Submitted by chad.jewett@uco... on Mon, 2013-06-03 19:35
"Them two brothers" - as Mrs. Pruit calls them - are "black-complected" like their sister (105). They feel sorry for Fentry when they arrive to claim that sister's child, now three years old, and give Fentry a "money purse" to compensate him for the loss (106). He flings it away.

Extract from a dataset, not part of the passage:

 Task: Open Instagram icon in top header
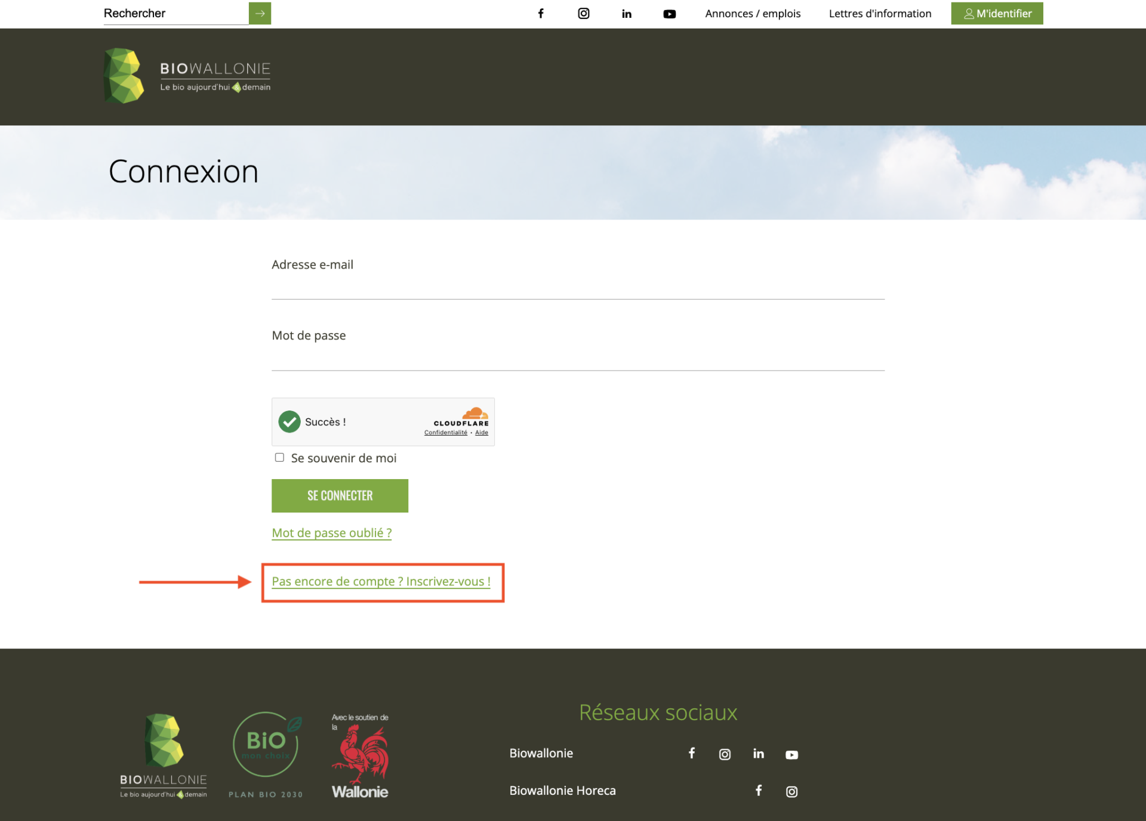pyautogui.click(x=584, y=13)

Submitted by chad.jewett@uco... on Mon, 2013-06-03 19:08
This wandering poor-white, pregnant woman is given shelter and aid by Jackson Fentry at Quick's Sawmill. He calls her "Miss Smith" when asked her name by someone else (99). Though initially she says she is already married, right after her baby is born she marries to Fentry and almost immediately dies (105). When her brothers turn up years later looking for the child, we learn her maiden name is Thorpe, though all we learn about her original husband is that the Thorpe brothers "done already attended to him" (106).
Submitted by chad.jewett@uco... on Sun, 2013-06-02 19:18
Isham Quick is the son of proprietor of Quick's Mill. Isham is the first on the scene after Bookwright shoots and kills Buck Thorpe, and helps to reconstruct the story of Buck and Jackson Longstreet for Chick Mallison and Gavin Stevens.
Submitted by chad.jewett@uco... on Sat, 2013-06-01 18:49
The father of Stonewall Jackson Fentry in "Tomorrow" is a farmer at "the very other end" of Yoknapatawpha from Frenchman's Bend (90). He is Confederate veteran who fought under both Stonewall Jackson and James Longstreet, as the names of both his biological and his adopted sons reveal.